> **Problem requirements**:
Report the number of lines of the listing below containing the string "agent", with nothing added.

> **Supplied data**:
BEGIN

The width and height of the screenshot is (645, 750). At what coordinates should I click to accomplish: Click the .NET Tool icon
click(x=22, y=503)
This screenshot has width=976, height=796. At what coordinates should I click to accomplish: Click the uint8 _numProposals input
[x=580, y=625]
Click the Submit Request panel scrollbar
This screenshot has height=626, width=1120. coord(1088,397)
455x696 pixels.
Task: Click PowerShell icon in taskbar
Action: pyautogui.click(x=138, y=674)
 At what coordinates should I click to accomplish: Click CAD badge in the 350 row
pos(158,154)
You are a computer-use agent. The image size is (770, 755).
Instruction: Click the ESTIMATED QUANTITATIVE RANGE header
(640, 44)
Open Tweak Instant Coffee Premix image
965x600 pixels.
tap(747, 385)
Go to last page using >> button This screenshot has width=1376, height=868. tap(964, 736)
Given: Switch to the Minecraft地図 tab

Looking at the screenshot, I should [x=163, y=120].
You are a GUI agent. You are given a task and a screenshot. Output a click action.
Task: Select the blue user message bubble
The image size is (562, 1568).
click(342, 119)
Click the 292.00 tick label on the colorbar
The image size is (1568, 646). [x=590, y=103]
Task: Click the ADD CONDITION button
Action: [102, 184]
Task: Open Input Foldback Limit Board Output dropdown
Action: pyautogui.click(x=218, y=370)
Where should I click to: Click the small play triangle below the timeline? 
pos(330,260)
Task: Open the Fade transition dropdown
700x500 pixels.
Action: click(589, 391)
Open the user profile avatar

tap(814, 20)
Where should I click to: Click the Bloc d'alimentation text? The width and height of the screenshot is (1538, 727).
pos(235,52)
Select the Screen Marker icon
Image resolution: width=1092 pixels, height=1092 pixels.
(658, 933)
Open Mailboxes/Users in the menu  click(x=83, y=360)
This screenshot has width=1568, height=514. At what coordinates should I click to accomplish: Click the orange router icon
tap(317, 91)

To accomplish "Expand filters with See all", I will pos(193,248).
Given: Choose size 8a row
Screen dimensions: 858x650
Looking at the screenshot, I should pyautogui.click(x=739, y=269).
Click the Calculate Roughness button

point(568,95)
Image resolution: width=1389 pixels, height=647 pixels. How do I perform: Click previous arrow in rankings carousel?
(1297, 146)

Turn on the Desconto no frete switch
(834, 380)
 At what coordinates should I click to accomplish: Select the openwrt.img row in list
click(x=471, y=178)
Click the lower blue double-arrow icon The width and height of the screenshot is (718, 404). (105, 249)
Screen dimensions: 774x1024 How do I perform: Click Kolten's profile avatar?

END

> **Response box**:
2